Treating Pancreatic Ductal Adenocarcinoma Patients with Rintatolimod: Hitting Two Targets with One Arrow?

Abstract

Introduction: Rintatolimod (Ampligen©), a mismatched double-stranded RNA molecule, is a selective toll-like receptor 3 (TLR3) agonist that boosts antitumor immunity. Recently, the U.S. Food and Drug Administration granted Orphan Drug Designation status to Rintatolimod for the treatment of patients with pancreatic ductal adenocarcinoma (PDAC). This study aimed to investigate the direct effect of Rintatolimod on PDAC cells. Methods: Three PDAC cell lines (CFPAC-1, MIAPaCa-2, and PANC-1) were treated with various concentrations of Rintatolimod and their corresponding vehicle control.

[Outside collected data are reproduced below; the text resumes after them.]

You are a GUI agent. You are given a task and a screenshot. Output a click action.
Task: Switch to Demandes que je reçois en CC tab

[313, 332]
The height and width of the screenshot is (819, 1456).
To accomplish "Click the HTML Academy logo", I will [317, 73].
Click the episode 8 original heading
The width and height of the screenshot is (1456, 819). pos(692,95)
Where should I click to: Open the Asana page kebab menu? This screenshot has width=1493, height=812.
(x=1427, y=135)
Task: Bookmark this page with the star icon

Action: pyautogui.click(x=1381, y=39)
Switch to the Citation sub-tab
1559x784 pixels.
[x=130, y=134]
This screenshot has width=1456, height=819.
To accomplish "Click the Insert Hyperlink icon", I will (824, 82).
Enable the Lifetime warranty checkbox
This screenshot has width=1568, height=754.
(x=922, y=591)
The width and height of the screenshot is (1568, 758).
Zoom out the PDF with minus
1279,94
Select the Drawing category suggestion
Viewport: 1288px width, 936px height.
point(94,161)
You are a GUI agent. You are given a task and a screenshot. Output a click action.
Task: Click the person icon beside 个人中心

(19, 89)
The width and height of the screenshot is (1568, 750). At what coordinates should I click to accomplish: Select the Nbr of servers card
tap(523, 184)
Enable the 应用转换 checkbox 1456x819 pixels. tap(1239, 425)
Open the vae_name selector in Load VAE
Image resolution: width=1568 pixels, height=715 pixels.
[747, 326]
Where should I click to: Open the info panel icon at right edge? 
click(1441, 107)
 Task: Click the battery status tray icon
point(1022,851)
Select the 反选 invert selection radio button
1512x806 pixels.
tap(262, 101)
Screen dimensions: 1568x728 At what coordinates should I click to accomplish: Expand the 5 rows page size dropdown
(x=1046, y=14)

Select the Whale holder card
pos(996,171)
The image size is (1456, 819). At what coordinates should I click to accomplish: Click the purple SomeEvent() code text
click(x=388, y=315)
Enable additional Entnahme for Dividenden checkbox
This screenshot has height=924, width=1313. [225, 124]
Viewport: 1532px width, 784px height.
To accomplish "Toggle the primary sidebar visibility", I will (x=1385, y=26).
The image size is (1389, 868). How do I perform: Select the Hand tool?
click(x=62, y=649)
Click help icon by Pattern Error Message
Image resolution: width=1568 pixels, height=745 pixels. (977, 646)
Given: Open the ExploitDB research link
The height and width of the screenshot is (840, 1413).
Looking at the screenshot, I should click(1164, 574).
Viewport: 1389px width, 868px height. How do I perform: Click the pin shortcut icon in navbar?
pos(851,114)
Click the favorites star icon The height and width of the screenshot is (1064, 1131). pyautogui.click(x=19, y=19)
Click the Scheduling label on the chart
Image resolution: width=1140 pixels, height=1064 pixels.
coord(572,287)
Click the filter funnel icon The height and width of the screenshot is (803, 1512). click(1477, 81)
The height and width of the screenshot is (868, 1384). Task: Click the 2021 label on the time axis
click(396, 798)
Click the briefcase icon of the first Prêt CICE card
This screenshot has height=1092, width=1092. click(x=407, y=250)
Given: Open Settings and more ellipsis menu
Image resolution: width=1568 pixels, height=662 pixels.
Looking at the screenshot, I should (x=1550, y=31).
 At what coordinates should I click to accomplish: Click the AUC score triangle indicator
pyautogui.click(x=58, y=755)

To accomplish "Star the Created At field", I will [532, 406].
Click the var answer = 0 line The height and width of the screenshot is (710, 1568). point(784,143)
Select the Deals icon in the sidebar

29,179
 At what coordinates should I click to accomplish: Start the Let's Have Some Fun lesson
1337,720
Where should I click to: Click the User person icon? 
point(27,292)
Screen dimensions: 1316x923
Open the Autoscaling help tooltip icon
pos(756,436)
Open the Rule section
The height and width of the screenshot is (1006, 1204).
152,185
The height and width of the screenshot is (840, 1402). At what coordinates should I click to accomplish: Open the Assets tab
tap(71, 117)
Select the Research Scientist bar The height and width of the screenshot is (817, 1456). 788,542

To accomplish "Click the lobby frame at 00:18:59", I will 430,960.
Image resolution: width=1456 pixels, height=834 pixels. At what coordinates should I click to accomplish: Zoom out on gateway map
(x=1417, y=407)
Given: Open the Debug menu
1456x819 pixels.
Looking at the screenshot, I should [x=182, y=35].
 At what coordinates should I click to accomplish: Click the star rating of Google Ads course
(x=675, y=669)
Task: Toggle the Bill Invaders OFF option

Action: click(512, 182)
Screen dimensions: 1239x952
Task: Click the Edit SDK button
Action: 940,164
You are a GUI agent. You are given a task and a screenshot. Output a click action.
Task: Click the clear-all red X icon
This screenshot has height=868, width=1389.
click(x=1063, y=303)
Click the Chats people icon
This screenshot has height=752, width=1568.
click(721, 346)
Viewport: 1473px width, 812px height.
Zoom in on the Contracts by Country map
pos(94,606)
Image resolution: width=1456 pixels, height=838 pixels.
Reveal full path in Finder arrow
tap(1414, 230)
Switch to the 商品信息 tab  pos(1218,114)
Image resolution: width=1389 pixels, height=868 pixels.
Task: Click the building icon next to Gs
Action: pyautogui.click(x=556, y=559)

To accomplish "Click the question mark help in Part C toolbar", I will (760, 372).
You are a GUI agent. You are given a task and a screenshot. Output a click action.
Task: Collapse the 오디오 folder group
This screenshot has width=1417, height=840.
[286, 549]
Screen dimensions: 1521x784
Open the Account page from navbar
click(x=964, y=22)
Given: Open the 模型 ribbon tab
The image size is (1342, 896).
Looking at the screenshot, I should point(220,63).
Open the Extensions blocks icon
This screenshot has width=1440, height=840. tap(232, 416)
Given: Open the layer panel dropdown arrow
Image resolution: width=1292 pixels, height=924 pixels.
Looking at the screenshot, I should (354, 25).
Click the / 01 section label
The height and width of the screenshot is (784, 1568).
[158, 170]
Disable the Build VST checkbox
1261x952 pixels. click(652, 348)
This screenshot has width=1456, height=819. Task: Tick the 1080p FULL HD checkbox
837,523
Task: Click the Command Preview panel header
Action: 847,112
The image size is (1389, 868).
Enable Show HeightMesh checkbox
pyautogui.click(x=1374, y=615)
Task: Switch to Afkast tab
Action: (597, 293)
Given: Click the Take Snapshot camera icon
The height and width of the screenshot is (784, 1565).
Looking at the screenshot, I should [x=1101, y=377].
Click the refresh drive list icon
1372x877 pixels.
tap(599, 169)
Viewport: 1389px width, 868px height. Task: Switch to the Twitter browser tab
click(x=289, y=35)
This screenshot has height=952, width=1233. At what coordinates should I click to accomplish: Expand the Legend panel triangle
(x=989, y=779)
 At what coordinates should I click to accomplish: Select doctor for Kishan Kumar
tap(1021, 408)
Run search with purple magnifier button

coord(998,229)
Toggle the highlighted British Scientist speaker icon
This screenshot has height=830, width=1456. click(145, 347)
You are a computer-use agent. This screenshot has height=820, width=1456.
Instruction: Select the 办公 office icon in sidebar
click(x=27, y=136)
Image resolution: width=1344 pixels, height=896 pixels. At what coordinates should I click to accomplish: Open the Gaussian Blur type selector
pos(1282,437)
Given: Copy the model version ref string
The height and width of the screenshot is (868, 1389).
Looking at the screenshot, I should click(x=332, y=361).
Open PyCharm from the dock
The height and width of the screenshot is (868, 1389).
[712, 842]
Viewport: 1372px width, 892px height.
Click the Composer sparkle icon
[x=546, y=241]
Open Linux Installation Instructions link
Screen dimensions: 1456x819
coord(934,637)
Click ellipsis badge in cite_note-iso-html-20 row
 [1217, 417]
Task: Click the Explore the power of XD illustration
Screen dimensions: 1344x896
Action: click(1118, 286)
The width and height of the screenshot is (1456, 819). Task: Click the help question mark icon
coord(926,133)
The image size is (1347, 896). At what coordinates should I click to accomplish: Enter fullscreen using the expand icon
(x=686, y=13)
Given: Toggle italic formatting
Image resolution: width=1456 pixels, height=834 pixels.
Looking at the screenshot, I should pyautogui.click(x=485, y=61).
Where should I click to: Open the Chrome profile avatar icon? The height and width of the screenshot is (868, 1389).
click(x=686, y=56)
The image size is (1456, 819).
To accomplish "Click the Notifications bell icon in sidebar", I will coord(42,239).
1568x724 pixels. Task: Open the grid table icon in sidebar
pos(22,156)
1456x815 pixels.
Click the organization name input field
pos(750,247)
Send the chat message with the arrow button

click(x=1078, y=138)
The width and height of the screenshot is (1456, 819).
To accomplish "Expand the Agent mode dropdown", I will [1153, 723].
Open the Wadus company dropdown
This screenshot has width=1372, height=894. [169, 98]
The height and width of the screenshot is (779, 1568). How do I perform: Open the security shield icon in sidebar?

The proliferation and migration effects were examined using in-vitro assays and the molecular effect was examined by targeted gene expression profiling. Furthermore, human PDAC samples were used to validate the expression of TLR3 by immunohistochemistry. Results: Rintatolimod decreased the proliferation and migration ability of CFPAC-1 cells. In addition, it decreased the proliferation of MIAPaCa-2 cells and the migration of PANC-1 cells. However, it did not have a dual effect in MIAPaCa-2 and PANC-1 cells. Interestingly, TLR3 was highly expressed in CFPAC-1 cells, low expressed in MIAPaCa-2 and not expressed in PANC-1. Gene expression analysis revealed the upregulation of interferon-related genes, chemokines, interleukins and cell cycle regulatory genes. The heterogeneity of TLR3 expression was confirmed in human PDAC samples. Conclusion: intatolimod decreases the proliferation without increasing the migration ability of PDAC cells that express TLR3. The direct effect of Rintatolimod on tumor cells combined with its boosting effect on the immune system highlights the potential therapeutic effect in PDAC patients.